Most of what is written on blogs may indeed be rubbish, without the tempering provided by independent editing, but just like any other endeavour in life, there are plenty of jewels if you know how to look.
The New York Review of Books article is highly related in the sense that it is by the aforementioned Sarah Boxer, and is a review of a half-dozen books about blogs, the "social web" and the media. By reading the article, I learnt a few things, for example "In Japan neglected or abandoned blogs are called ishikoro, pebbles." However, most of the (long) article is a history of so much that I’ve read before, in books about blogging and on the Internet itself, with examples that I’ve read so many times (Jessica Cutler, etc) that I imagine it is written for readers who don’t know the first thing about the topic. For those who blog and are comfortable with the medium, the article doesn’t say much. Yes, again, plenty of blogs (most, probably) are puerile, incoherent and read mainly by one person (the blogger), but enough of them are not.

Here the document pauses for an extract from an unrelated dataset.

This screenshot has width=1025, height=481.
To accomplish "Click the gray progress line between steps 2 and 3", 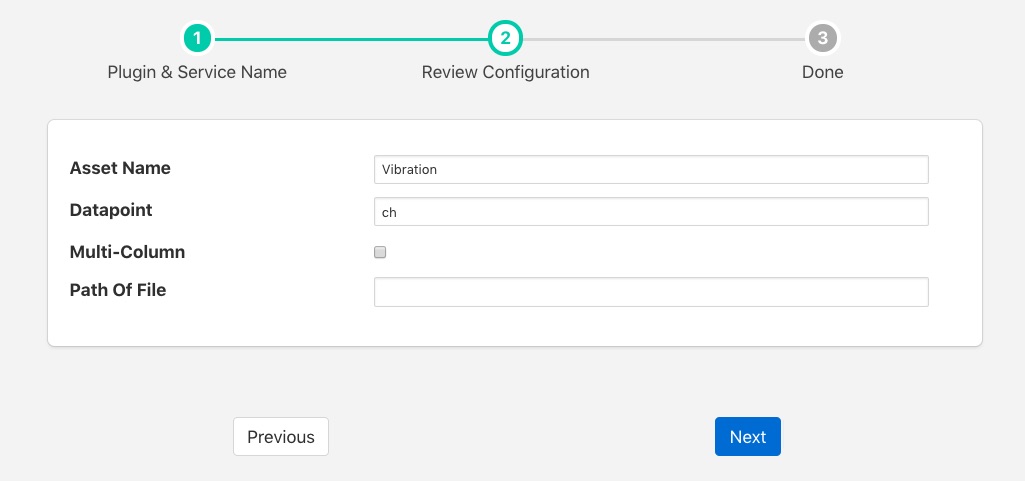I will coord(663,39).
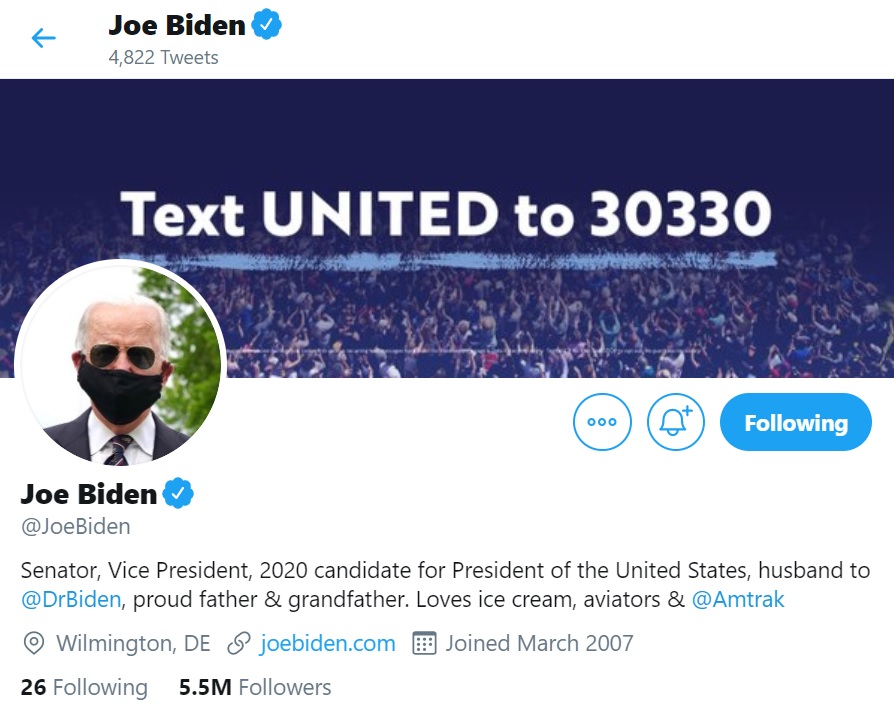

Those of us who are living the long tail have formed "niche" online communities and are very happy communicating with each other about our chosen topics of interest, whether we are in Australia, Alaska, Argentina or Aberystwyth.
Anyone interested in reading a blogging anthology could do a lot worse than to try Open Laboratory 2007, a selection of science blog posts for the year. Most of the "debate" about the value of blogs seems to revolve around pitching the medium against newspapers, as if the two activities are in competition (which they are not, they fulfil quite different functions). If instead, you take a particular topic, whether science-related (as in the Open Laboratory) or book-related or similar, I think a rather different picture emerges concerning the richness and depth of the "conversation" that can be had.